> [DATA TO EXAMINE]
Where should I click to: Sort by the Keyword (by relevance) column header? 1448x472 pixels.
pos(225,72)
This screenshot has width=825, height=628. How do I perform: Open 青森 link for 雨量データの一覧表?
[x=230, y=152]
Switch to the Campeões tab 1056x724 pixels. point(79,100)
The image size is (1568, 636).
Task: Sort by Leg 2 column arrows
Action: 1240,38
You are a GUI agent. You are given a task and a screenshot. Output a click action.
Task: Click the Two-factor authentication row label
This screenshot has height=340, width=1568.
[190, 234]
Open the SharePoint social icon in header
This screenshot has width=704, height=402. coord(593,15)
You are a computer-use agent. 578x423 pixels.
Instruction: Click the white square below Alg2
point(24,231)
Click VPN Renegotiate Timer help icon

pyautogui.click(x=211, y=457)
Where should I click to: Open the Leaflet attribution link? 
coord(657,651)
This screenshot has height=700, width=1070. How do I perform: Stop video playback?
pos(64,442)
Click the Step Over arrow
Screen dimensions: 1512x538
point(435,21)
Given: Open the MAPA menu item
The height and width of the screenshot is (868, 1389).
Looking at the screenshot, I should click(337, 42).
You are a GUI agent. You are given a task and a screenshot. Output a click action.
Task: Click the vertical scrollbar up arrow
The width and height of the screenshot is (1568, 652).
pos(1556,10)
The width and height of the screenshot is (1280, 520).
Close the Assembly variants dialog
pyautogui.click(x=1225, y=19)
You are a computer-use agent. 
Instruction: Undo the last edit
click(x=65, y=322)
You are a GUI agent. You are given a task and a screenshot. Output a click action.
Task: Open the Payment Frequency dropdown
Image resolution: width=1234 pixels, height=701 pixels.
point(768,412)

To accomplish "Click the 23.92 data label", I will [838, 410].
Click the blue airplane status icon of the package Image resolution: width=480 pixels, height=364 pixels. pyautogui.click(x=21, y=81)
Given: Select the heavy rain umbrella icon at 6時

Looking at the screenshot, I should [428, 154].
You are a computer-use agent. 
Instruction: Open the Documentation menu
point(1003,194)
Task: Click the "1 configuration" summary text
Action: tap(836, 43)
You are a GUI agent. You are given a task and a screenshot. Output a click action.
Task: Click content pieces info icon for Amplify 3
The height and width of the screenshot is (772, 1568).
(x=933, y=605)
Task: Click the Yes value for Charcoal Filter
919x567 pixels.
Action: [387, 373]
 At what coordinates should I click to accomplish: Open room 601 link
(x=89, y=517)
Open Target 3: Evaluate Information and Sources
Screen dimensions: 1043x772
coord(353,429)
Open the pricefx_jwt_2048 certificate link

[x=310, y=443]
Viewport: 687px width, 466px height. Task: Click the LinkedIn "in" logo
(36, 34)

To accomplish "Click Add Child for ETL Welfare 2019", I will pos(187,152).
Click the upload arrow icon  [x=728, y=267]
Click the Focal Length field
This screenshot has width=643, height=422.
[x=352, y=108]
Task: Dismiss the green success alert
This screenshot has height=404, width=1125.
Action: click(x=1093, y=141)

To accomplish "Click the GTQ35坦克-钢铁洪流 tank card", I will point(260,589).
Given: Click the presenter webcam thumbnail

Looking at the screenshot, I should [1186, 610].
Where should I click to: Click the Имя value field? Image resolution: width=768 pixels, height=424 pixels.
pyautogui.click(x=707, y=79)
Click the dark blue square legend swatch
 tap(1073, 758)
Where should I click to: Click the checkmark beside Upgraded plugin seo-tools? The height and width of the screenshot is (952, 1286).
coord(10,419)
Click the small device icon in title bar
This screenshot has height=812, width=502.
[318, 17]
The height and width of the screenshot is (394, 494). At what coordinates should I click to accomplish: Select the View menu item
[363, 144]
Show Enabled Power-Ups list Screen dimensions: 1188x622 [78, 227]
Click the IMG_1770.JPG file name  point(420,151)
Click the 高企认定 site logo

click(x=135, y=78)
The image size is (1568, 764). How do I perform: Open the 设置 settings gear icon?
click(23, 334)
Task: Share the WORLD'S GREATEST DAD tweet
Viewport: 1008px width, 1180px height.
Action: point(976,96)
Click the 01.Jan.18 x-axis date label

> [WORK ORDER]
Copy the lines of the data above exactly as written, beginning with the line containing "Show Enabled Power-Ups" and ending with the line containing "Task: Share the WORLD'S GREATEST DAD tweet", and leave out all other lines.

> [RESPONSE BOX]
Show Enabled Power-Ups list Screen dimensions: 1188x622 [78, 227]
Click the IMG_1770.JPG file name  point(420,151)
Click the 高企认定 site logo

click(x=135, y=78)
The image size is (1568, 764). How do I perform: Open the 设置 settings gear icon?
click(23, 334)
Task: Share the WORLD'S GREATEST DAD tweet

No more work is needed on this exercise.